TASK INSTRUCTIONS >> Reproduce the Atomic Steppe book review below word for word, from its first line through its last sentence.

Book Review: ‘Atomic Steppe: How Kazakhstan Gave Up the Bomb’

Kazakhstan – for 30 years a reliable security partner for the West – has said little of the Soviet nuclear legacy that befell it upon the breakup of the Soviet Union. This previously untold story of its abandonment of nuclear weapons is now told in a new book, ‘Atomic Steppe: How Kazakhstan Gave Up the Bomb’ by Togzhan Kassenova. 

The book is so much more than the title suggests. Through a historical lens, Dr Kassenova explores the fault lines in relations between Russia, Central Asian states, other former Soviet republics and the West. It is a thrilling account of one of the most significant geopolitical events in history: Kazakhstan abandoning its nuclear capacity in pursuit of peace and stability. The book is the culmination of more than a decade of painstaking research by the author, whose own father was one of the architects of Kazakhstan’s nuclear policy. 

Book Review: ‘Atomic Steppe: How Kazakhstan Gave Up the Bomb’

The development of nuclear weapons from scientific, political, technical, logistical and social perspectives is laid out in chilling detail. Aspects include what motivations drove scientists to explore unleashing the energy locked in atoms, to how they were treated by the Military hierarchy of the Soviet Union, to how they themselves treated the unwitting victims of their experiments.

SUPPLIED INFORMATION >>
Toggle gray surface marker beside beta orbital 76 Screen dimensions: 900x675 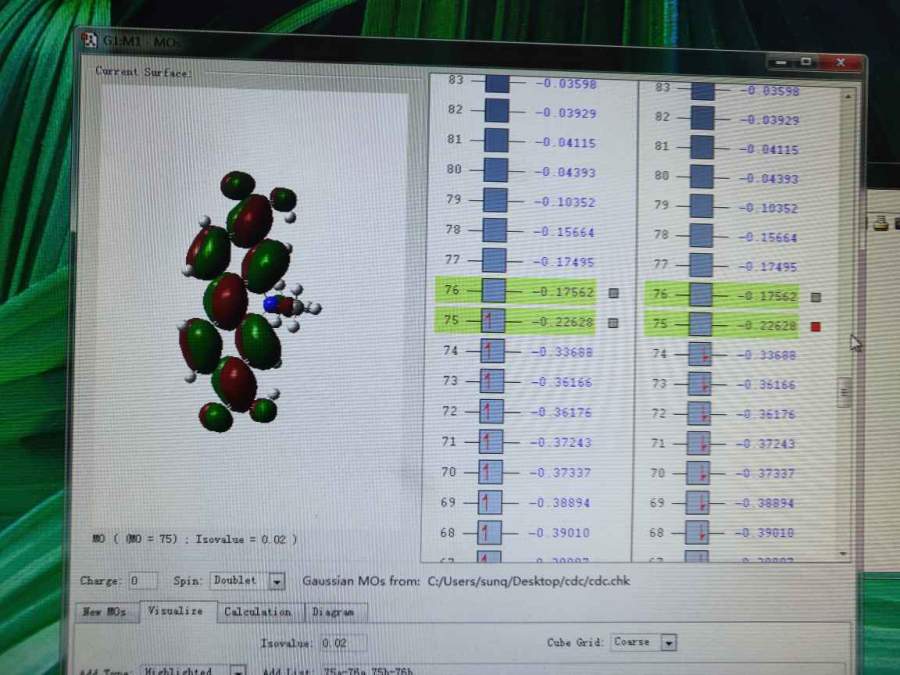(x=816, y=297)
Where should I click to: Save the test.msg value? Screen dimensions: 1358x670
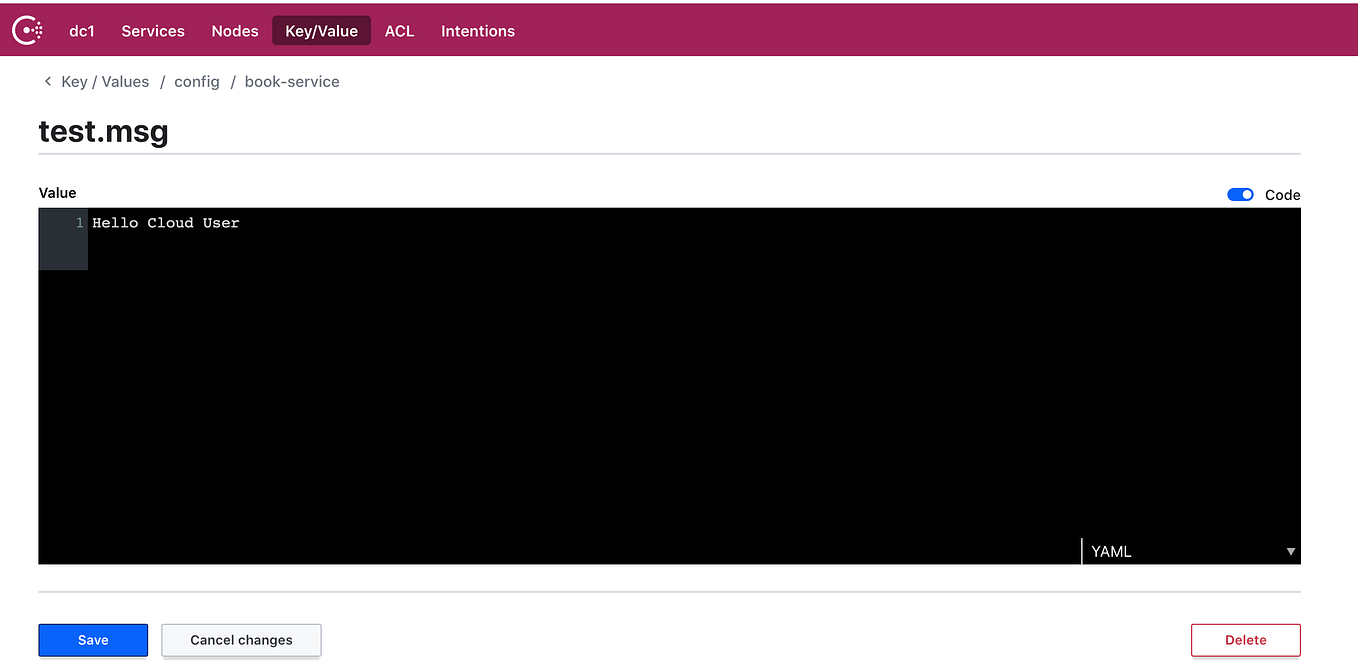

YOUR SOLUTION >>
Book Review: ‘Atomic Steppe: How Kazakhstan Gave Up the Bomb’

Kazakhstan – for 30 years a reliable security partner for the West – has said little of the Soviet nuclear legacy that befell it upon the breakup of the Soviet Union. This previously untold story of its abandonment of nuclear weapons is now told in a new book, ‘Atomic Steppe: How Kazakhstan Gave Up the Bomb’ by Togzhan Kassenova. 

The book is so much more than the title suggests. Through a historical lens, Dr Kassenova explores the fault lines in relations between Russia, Central Asian states, other former Soviet republics and the West. It is a thrilling account of one of the most significant geopolitical events in history: Kazakhstan abandoning its nuclear capacity in pursuit of peace and stability. The book is the culmination of more than a decade of painstaking research by the author, whose own father was one of the architects of Kazakhstan’s nuclear policy. 

Book Review: ‘Atomic Steppe: How Kazakhstan Gave Up the Bomb’

The development of nuclear weapons from scientific, political, technical, logistical and social perspectives is laid out in chilling detail. Aspects include what motivations drove scientists to explore unleashing the energy locked in atoms, to how they were treated by the Military hierarchy of the Soviet Union, to how they themselves treated the unwitting victims of their experiments.